I’ve read James Joyce’s Ulysses three times, and after the third reading, I was even able to offer independently formed (if perhaps not original) ideas and opinions about it. I write this not to brag (there are, after all, those who have been able to offer independently formed and startlingly original ideas and opinions about it after only one reading), but to claim that I can at least manage a common reader’s grappling with difficult literature. I can be dogged and have even seen my doggedness rewarded. I can read without needing to know what the writer means, what happened, or what the point is. I can appreciate aesthetics on their own terms, without being improved by the experience. But I still have no idea how to read John Ashbery.
For reasons that I’d be hard pressed to identify, let alone justify, I’ve been drawn to read John Ashbery’s poetry. I have over a dozen of his books at this point, and I get every new one as it’s published. I flip through them, read a few poems, am overcome with the feeling a small child might have watching his first Catholic Mass, that unverifiable intuition that something profound but ineffable is happening, and set it aside for a later that never seems to come. Prose has always resonated more deeply with me than poetry. If language is a map of experience, I’m more comfortable when the experience, however indirectly and elaborately it might be mapped, is more objective. But poetry is often less to do with the depth of the experience mapped or the degree to which the experience is conveyed by its map, and more to do with the aesthetics of the map for its own sake. Especially in the last century or so, poetry tends to map more subjective experience, even the experience of mapping. But even considering all of those possibilities, it’s still hard to know quite what Ashbery is up to.
In a recent attempt to revisit this question, I read Helen Vendler‘s Invisible Listeners, which discusses the ways in which the lyrics of George Herbert, Walt Whitman, and John Ashbery seek to portray and even create an intimacy with one who isn’t present. It’s a fascinating and well-argued thesis that seems to offer more to understanding Herbert (with whom I wasn’t familiar, but about whom I’m now curious) and Whitman than Ashbery. But in the conclusion of her chapter on Ashbery, she offers this: “For Ashbery, one of the dilemmas of [the late twentieth-century] social order as he encountered it in youth was the quarrel among his painter-friends between figurative realism and abstract expressionism (corresponding to the quarrel between mimesis and surrealism in poetry).” Though not central to her discussion, I found this suggestion extremely helpful.
When read aloud, most of Ashbery’s poems sound superficially like prose or speech.

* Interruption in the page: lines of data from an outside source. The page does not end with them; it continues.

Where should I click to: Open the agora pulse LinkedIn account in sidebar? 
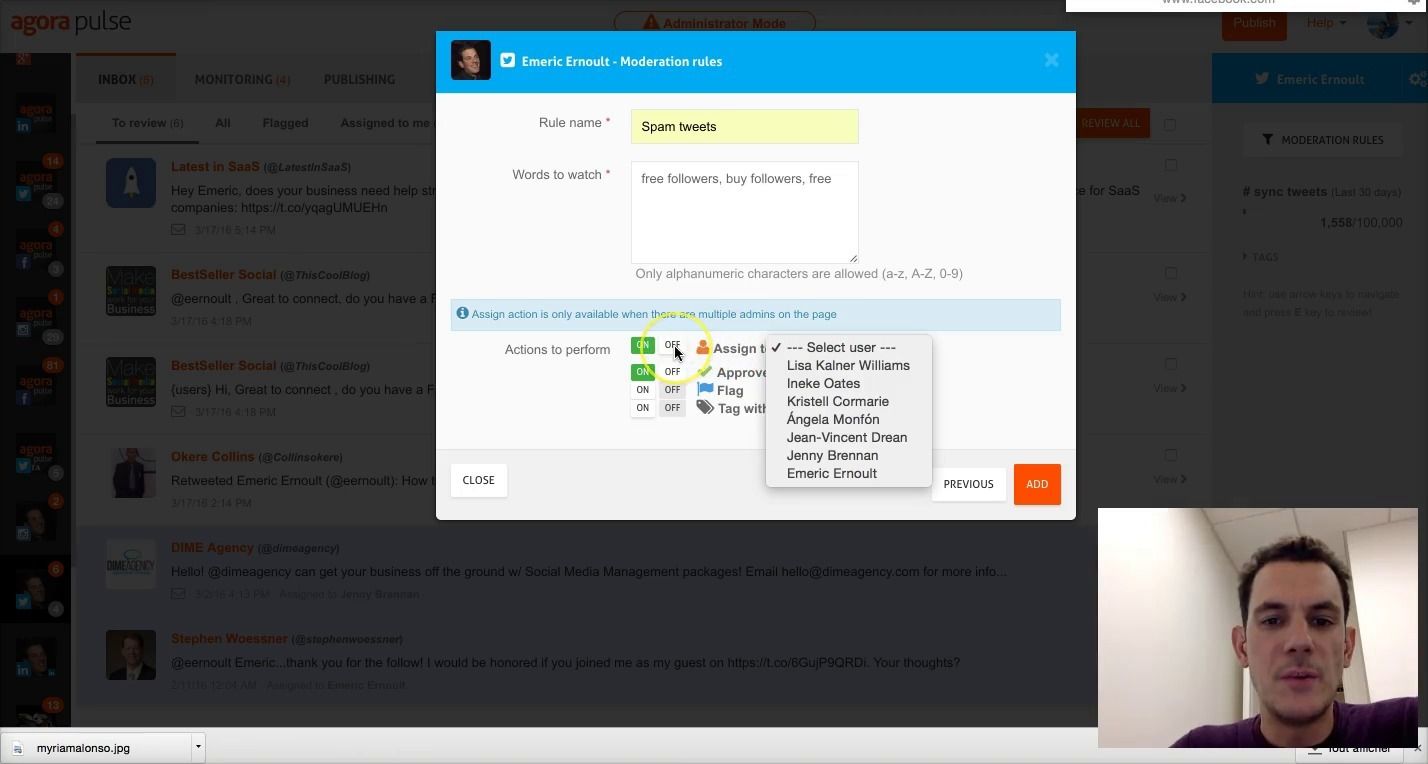tap(36, 118)
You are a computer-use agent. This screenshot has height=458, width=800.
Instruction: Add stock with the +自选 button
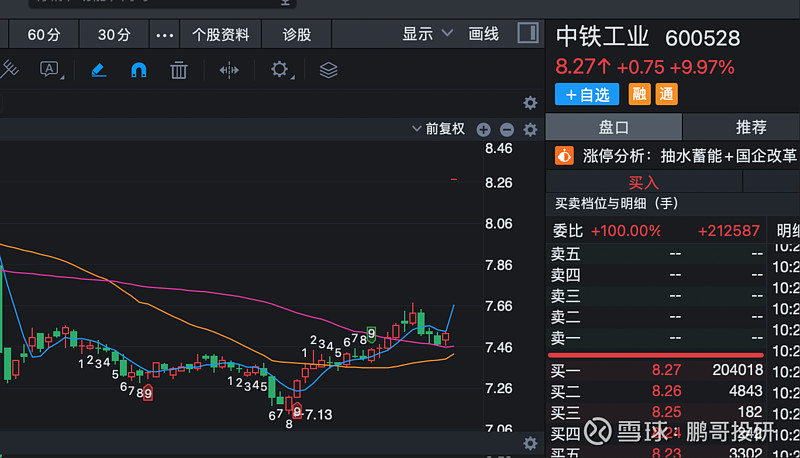[x=587, y=94]
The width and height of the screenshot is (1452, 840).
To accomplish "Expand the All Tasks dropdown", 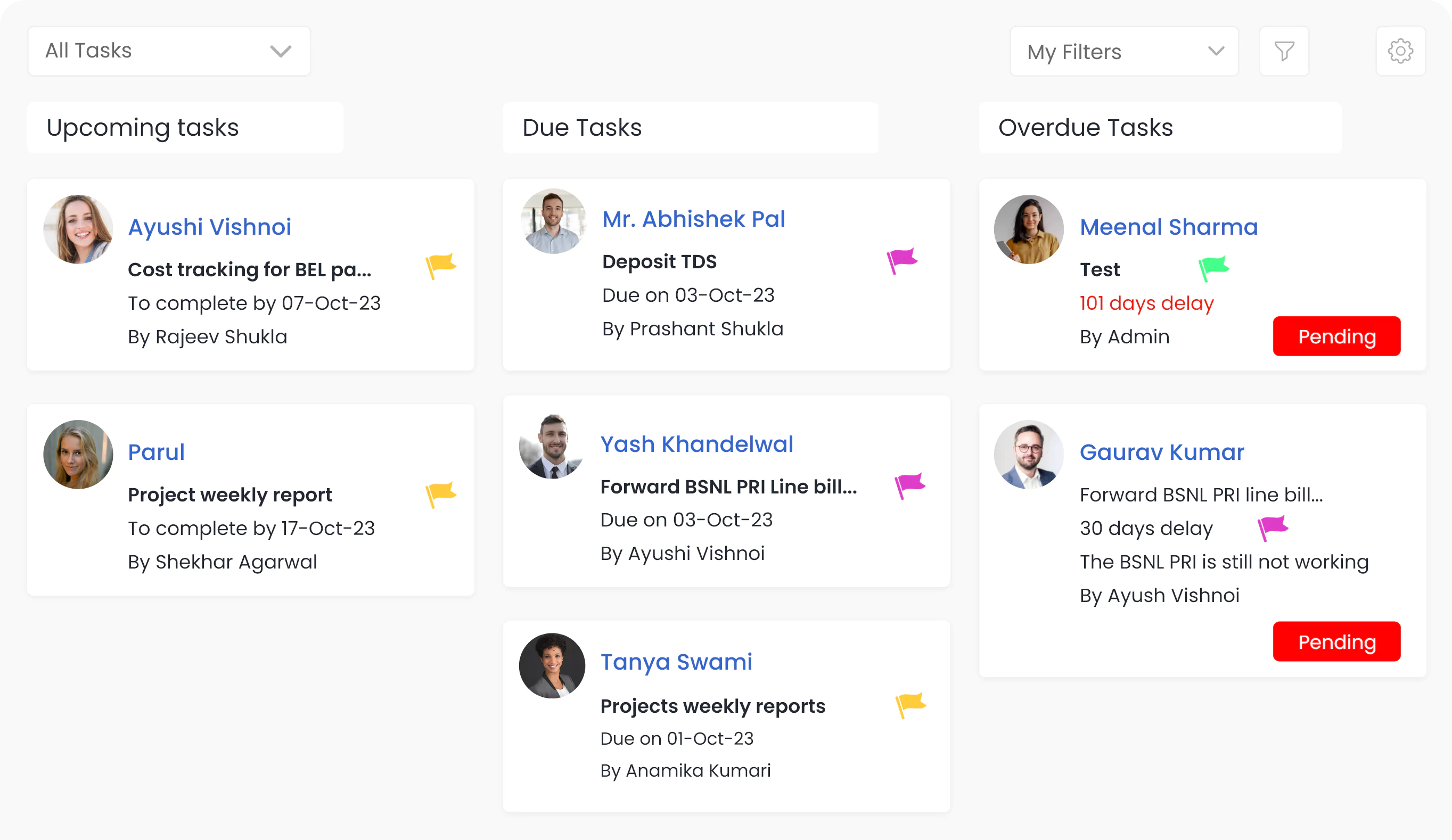I will click(169, 51).
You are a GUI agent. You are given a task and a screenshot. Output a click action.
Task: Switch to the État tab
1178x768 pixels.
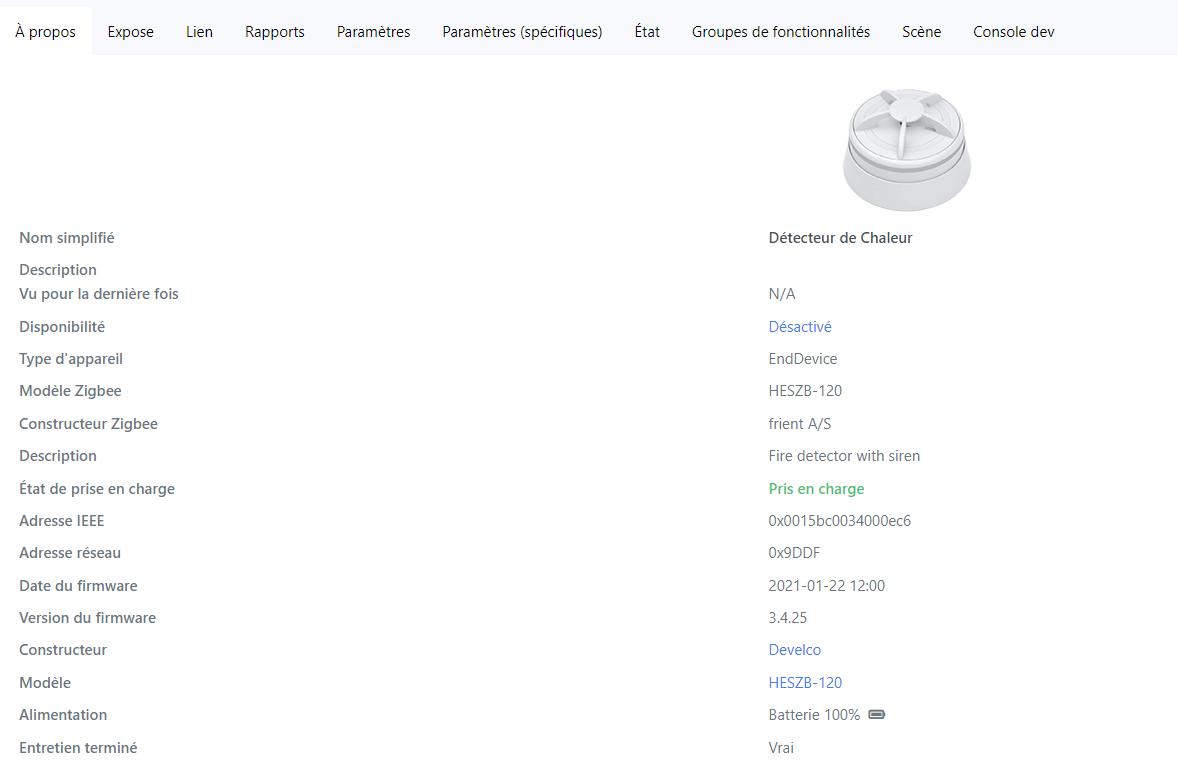click(647, 32)
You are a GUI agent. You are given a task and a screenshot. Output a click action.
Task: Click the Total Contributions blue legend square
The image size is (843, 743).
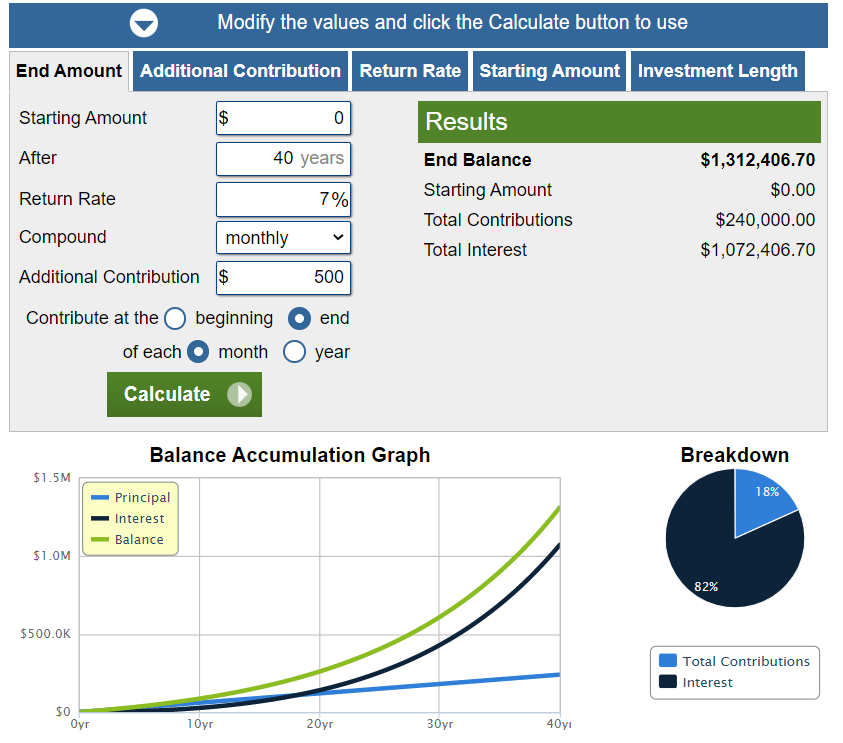(668, 661)
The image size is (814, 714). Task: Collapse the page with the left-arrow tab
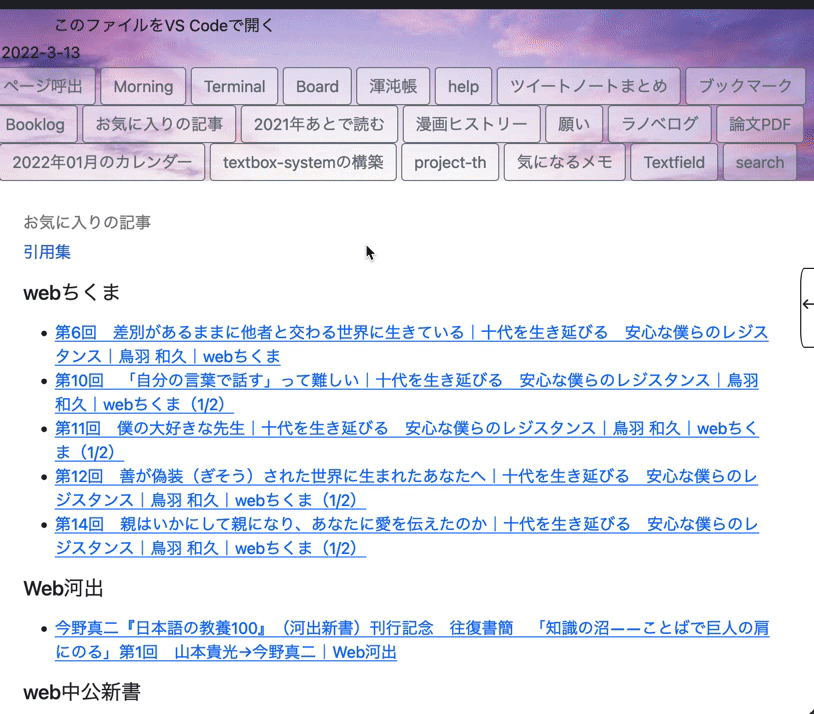808,302
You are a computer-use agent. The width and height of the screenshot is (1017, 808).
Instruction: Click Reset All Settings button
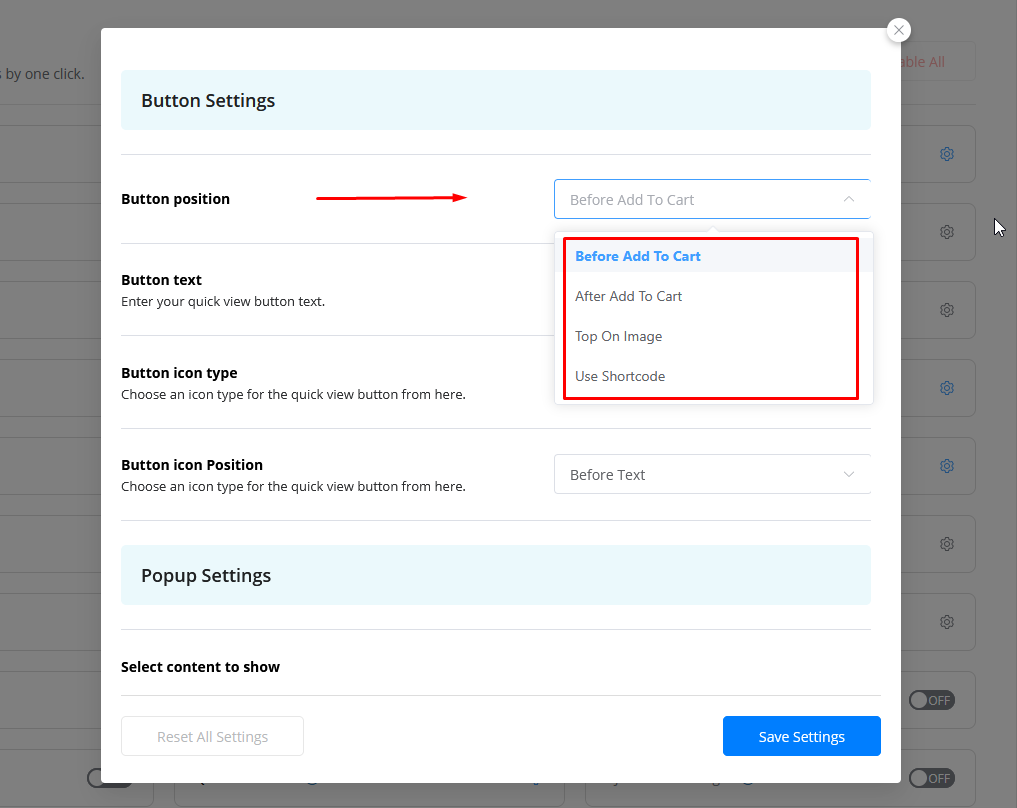[212, 736]
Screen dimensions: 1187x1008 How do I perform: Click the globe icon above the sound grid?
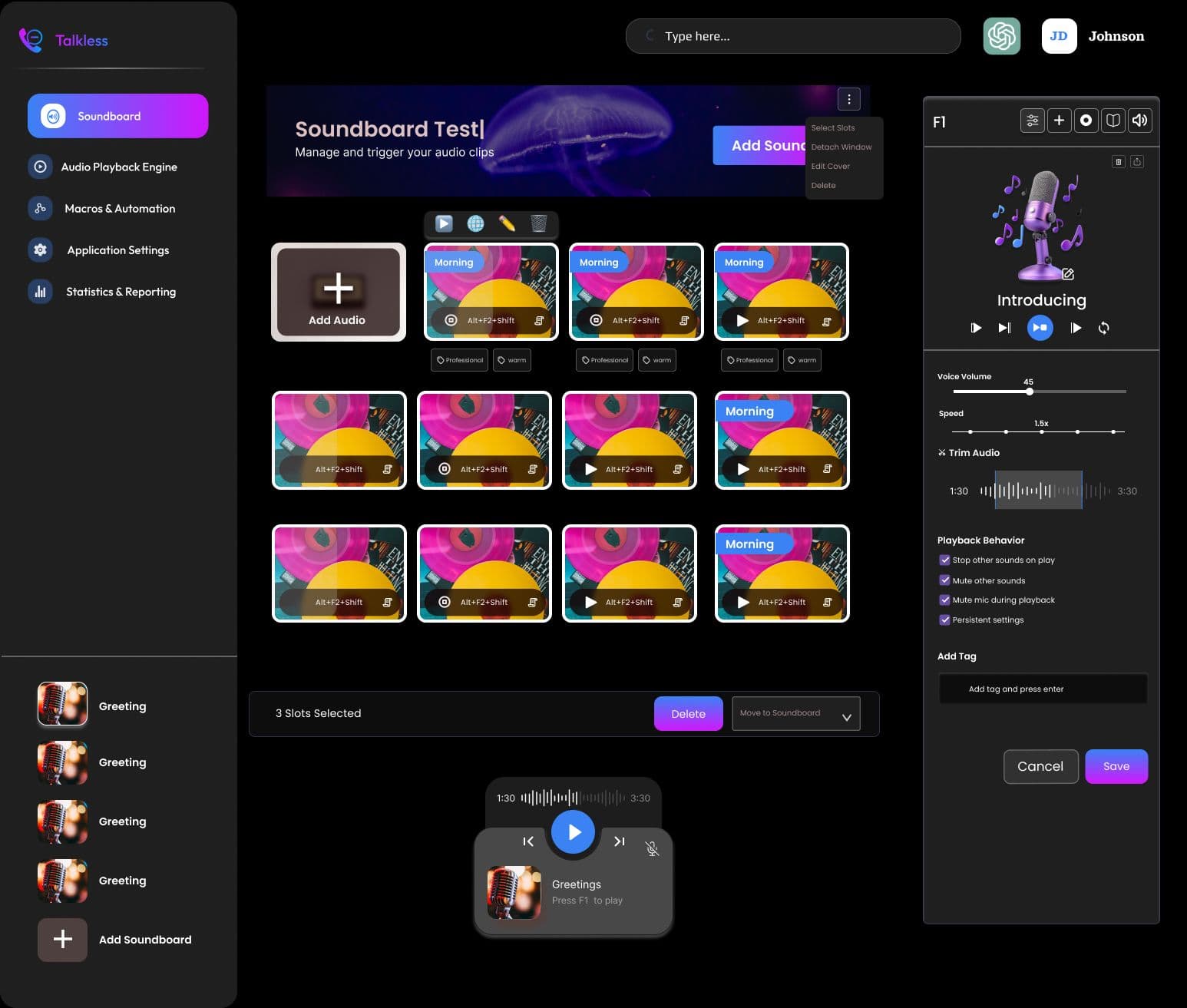pos(476,223)
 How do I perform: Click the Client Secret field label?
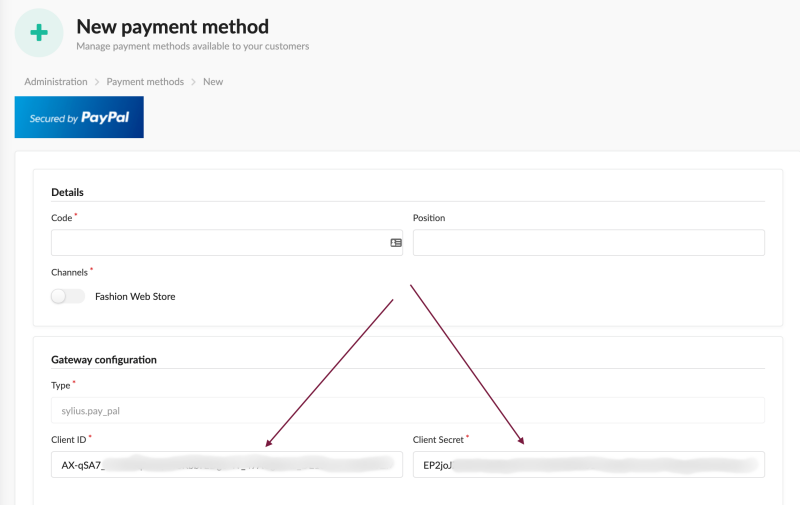tap(438, 440)
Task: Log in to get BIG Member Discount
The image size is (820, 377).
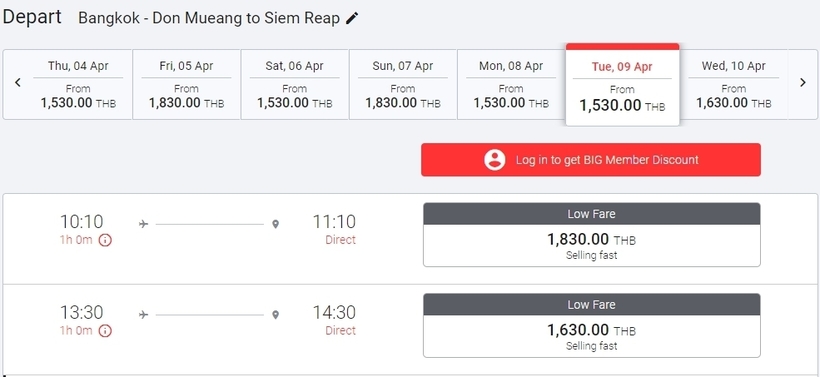Action: tap(591, 160)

They have familiar, even comfortable tones, rhythms, and structures. They tend not to use arcane words or unusual phrasings, and often use commonplace idioms and sayings. In that sense, they’re figurative realism—they look like familiar maps. But read more closely, what seemed familiar becomes disorienting. The familiar words, phrases, idioms, and sayings don’t quite come together into something we can recognize. And in that sense, his poems are abstract expressionism—though well rendered, they’re not maps of any actual experience. This is nicely illustrated by the first two stanzas of his “Cantilever“:
I knew we should have stopped back there
by the pudding station
but the pudding people were so—well—
full of themselves.
The Sphinx didn’t want us to come this far
even though we answered her questions
and threw in a bonus answer: “As honey is to the jaguar.”
I don’t think there’s anything to be gained by reading any of these images as metaphors for something else. I don’t think that pudding is, say, oil, and this poem is somehow an explication of the Middle East. As convincing as it is as a map, I don’t think it describes to us some as yet unexplored realm of our experience—I don’t think it’s a map of any experience at all. The first time I read this poem, I spent the next day or so trying to form a question whose answer would be “As honey is to the jaguar,” and I failed. I think that this poem is best appreciated as a map of itself, or metaphor for itself. That’s the best I can do with this or any other Ashbery poem.